◆ Excerpts from a dataset
---

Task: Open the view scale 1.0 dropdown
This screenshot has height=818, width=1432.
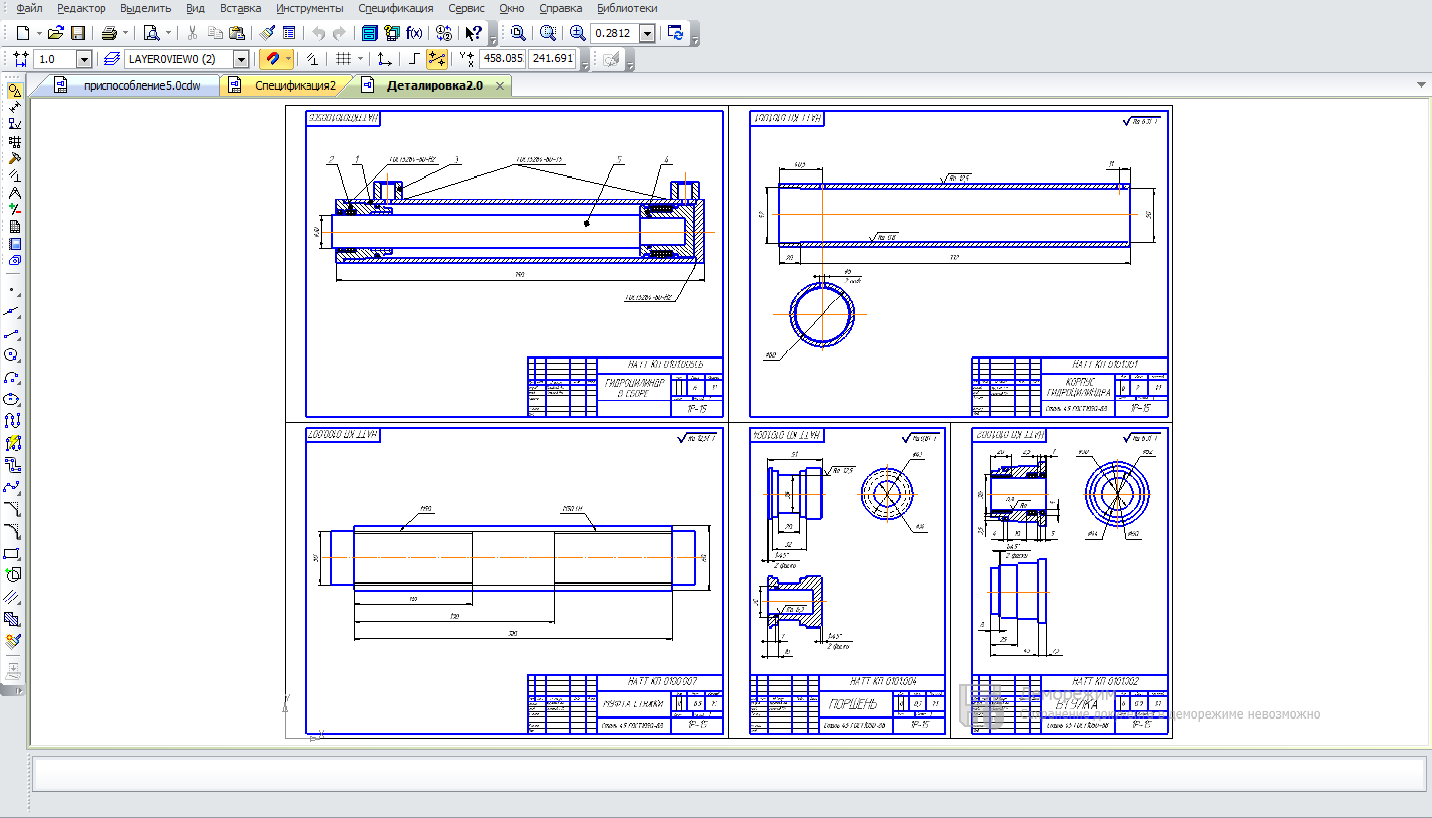Action: [x=83, y=59]
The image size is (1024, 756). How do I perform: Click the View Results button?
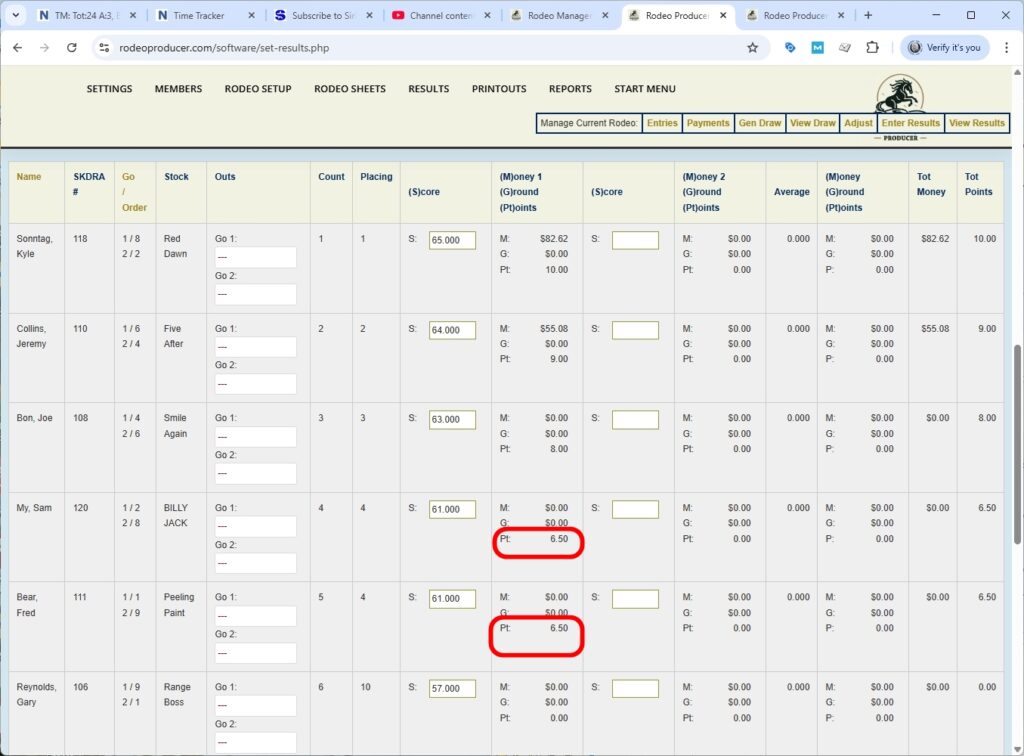(977, 123)
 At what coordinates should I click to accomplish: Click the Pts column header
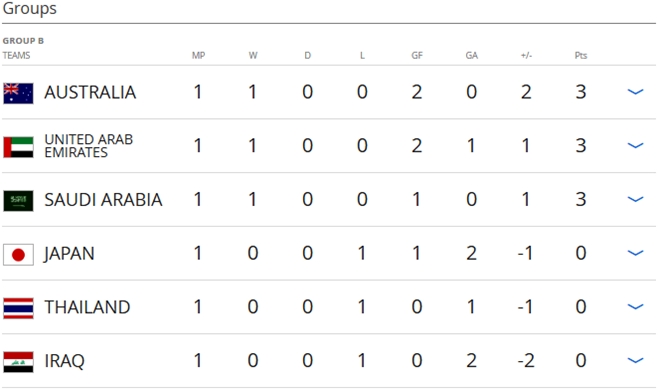pos(581,55)
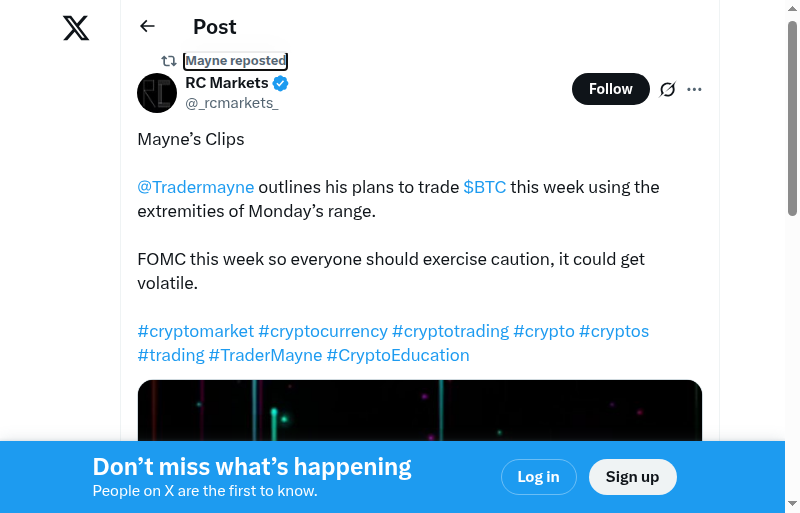This screenshot has height=513, width=800.
Task: Open the #cryptomarket hashtag
Action: [x=196, y=331]
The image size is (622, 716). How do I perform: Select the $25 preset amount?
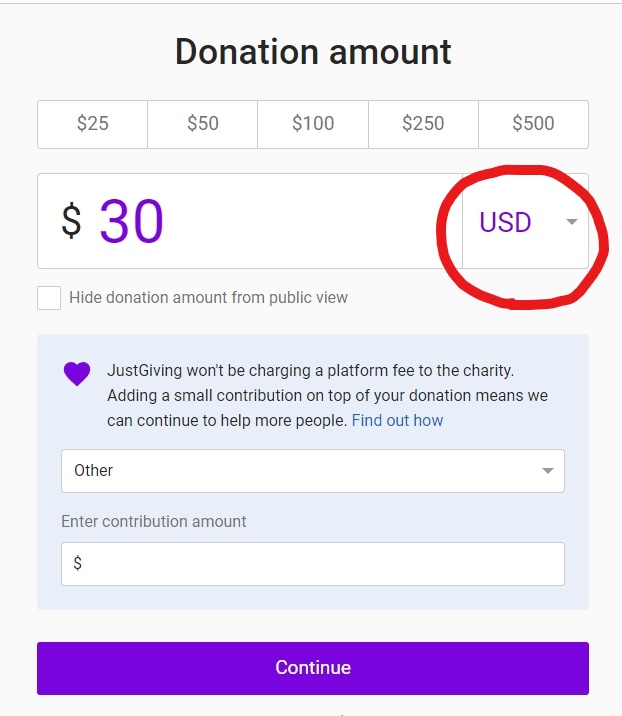93,124
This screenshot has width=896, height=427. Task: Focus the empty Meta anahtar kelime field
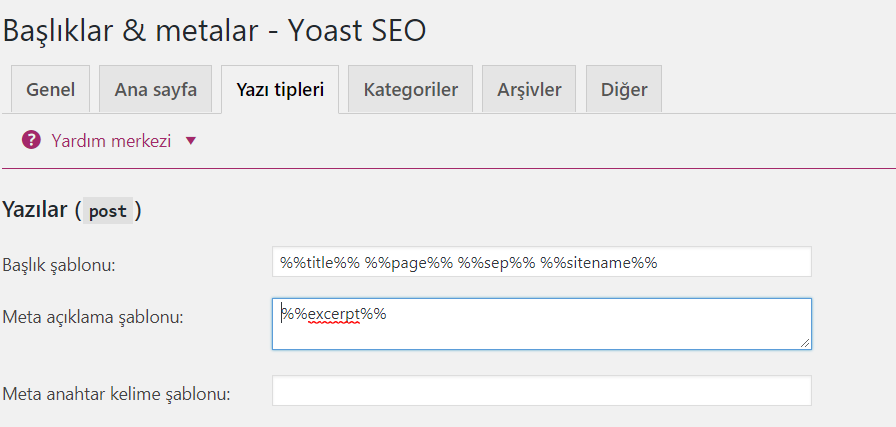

---

◆ Aim of the task
Keeping every word as it is, write out all the data and omit the pictures.

◆ Worked solution
Task: Open the view scale 1.0 dropdown
This screenshot has height=818, width=1432.
Action: [x=83, y=59]
The image size is (1024, 756). How do I perform: Click the View Results button?
(977, 123)
 At what coordinates should I click to accomplish: Click the Pts column header
pos(581,55)
This screenshot has height=513, width=800.
Task: Open the #cryptomarket hashtag
Action: [x=196, y=331]
The image size is (622, 716). How do I perform: Select the $25 preset amount?
93,124
This screenshot has width=896, height=427. Task: Focus the empty Meta anahtar kelime field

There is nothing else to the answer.